Design/methodology/approach
This study utilizes mixed methods to present a dynamic model that provides insight into the complexities of supplying, distributing and transporting charitable resources to underserved communities. The interdisciplinary study draws on the theory of service-dominant logic and service science, presents critical elements of transformative service research and uses system dynamics approach to propose a visual causal loop model.
Findings
This study develops a dynamic model for studying humanitarian service and value propositions in underserved communities. This paper combines the extant literature to emphasize key humanitarian service categories that influence, and are influenced by, service exchanges within community-based contexts.

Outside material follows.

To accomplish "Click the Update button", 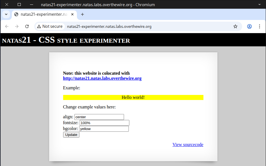I will click(71, 135).
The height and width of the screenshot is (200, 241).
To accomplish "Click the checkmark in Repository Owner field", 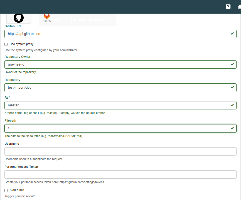I will coord(232,64).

Research limitations/implications
This paper is limited in providing quantitative methods in analyzing the case study data. However, the research is still helpful in providing acumen via the causal loop diagram to specifically look into each variable and see their cause and effect relationships in the community-based ecosystem. The research represents an opportunity to model the humanitarian aid and relief scenarios to help make more effective decision-making interventions.
Practical implications
The model serves as a managerial tool to determine critical services that optimize resource utilization within the community-based service ecosystems. Insights from this research are broadly applicable to the contexts of humanitarian logistics and supply chain management (HLSCM) solutions for community-based ventures.
Originality/value
This paper conceptualizes how the management of service-for-service exchanges, logistics services and charitable donation management provides transformational humanitarian services and value propositions within underserved communities. This study further provides fundamental contributions by addressing research gaps in the HLSCM domain by supporting service research and the community-based context.